**Fragmento del texto:**

↓

Otro momento clave en el desarrollo en el despertar del sí-mismo, del sentido de
sujeto, consiste en la aparición del no semántico: el niño es capaz de decir no a sus padres y a
cualquiera, y de saber qué dice y por qué lo dice. Es incluso capaz de empecinarse en sus
“NO” y en sus deseos, en ocasiones para desesperación de los padres, que intentan seguirle
manejando como cuando aún era un bebé. Pero ya no se deja, ya no es tan fácil: está en el
período que los alemanes llamaban “del empecinamiento”. Ya tiene un sí-mismo en
desarrollo, ya tiene una identidad propia.
Al tiempo, su capacidad de sentir-se emocionado, de vivir como un sujeto las
experiencias aumenta de forma espectacular: el lenguaje necesita más y más palabras para
comunicar experiencias y emociones, comienzan a aparecer las emociones "morales" (culpa,
vergüenza y sus sentimientos derivados), vinculadas con lo bueno, lo malo, lo que hay que
hacer, lo que no se puede hacer, lo que sienten los demás cuando les hago daño o hago algo
“malo”… La niña y el niño empiezan a sentir malestar propio ante el malestar ajeno: son las
primeras manifestaciones abiertas de la empatía, de que puede vivir dentro las emociones de
los demás. A partir de ahí, interiorizan esos sentimientos de malestar que tienen los padres o
cuidadores cuando no cumple lo que debe y comienzan a manifestar miedo, culpa y/o
vergüenza ante las transgresiones. Poco después, aumentan sus conductas prosociales: puede
querer cuidar, proteger, ayudar al necesitado... El niño ya es un miembro activo de la familia
en cuanto a acatar o no y marcar o no nuevas normas y constelaciones emocionales, pero las
normas, valores e identidades psicosociales fundamentales que trasmite la familia son ya
filtrados por su incipiente individualidad, por su identidad en ciernes. Madre, padre y familia
han de ser capaces de soportar y conducir esa naciente autonomía, en vez de coartarla o
enfrentarse a ella continuamente.

↑

**Material de estudio:**
↓

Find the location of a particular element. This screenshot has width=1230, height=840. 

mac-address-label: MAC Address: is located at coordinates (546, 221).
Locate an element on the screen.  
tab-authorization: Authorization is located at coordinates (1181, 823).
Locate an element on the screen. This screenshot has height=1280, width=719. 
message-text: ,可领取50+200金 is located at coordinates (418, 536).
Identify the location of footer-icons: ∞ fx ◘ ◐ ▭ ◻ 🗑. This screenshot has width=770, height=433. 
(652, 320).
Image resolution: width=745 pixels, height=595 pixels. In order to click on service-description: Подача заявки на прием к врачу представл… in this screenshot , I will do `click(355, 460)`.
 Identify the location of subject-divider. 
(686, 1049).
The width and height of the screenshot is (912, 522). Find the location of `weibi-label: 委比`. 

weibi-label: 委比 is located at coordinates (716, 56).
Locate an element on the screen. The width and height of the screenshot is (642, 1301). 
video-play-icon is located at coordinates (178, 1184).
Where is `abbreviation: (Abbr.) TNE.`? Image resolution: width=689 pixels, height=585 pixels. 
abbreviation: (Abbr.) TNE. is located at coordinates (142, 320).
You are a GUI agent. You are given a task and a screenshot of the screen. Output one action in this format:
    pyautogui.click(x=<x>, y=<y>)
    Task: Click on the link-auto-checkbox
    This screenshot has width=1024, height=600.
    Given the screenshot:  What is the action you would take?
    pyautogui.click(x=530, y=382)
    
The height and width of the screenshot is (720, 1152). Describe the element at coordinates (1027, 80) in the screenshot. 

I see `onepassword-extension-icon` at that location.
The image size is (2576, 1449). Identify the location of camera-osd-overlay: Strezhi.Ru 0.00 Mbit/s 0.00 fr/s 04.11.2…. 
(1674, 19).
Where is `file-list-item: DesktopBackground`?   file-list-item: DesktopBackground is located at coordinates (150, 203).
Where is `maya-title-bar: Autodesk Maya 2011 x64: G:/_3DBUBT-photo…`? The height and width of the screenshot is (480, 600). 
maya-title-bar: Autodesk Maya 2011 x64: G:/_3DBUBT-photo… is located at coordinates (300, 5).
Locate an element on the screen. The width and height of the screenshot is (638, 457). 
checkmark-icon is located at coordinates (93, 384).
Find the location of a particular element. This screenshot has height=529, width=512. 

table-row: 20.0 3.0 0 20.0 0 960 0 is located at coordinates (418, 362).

↑

**Consigna 1:**
Según el fragmento sobre el despertar del sí-mismo en el niño, ¿qué conductas prosociales puede querer realizar el niño? Enuméralas todas.
**Consigna 2:**
Continúa el fragmento sobre el despertar del sí-mismo en el niño a partir de su última oración.

**Respuesta 1:**
Cuidar, proteger y ayudar al necesitado.

**Respuesta 2:**
Las capacidades de empatía, pero también las capacidades para expresarse y hablar de
sus propias emociones (lo que le da miedo, lo que le gusta, lo que le disgusta, lo que no
quiere, el por qué de cada cosa…) están abriendo el camino del niño narrativamente capaz,
que puede hablar de sus cosas, de sus experiencias y fantasías, de sus sentimientos… Y es
que a los 3-4 años el niño ya tiene una idea de lo que ocurre en la mente del otro, y eso
comienza a darle pistas de lo que ocurre en su propia mente, en su propia persona, en su
propio self. Es otro salto importante en su proceso de individuación, en su proceso de no
confundirse con los otros, con los demás, por queridos que éstos sean: empieza a conocer el
"interior emocional" de la madre, del padre y de los demás, al tiempo que profundiza en el
conocimiento de su propio "mundo emocional" y, en general, de su "mundo interno". Ya
tiene un “mundo interno”, una “mente” propia. De ahí que ya pueda manifestar ante las
pérdidas toda la serie de expresiones emocionales: sorpresa, tal vez asco, sufrimiento, ira,
temor, tristeza, vergüenza, culpa... Y todo ello, según los variados modelos que cada uno de
los miembros de su familia y allegados le ha ido proporcionando. De ahí la importancia de la
“cohesión” del sistema familiar en sus expresiones y normativas, para no desorientar al
nuevo miembro.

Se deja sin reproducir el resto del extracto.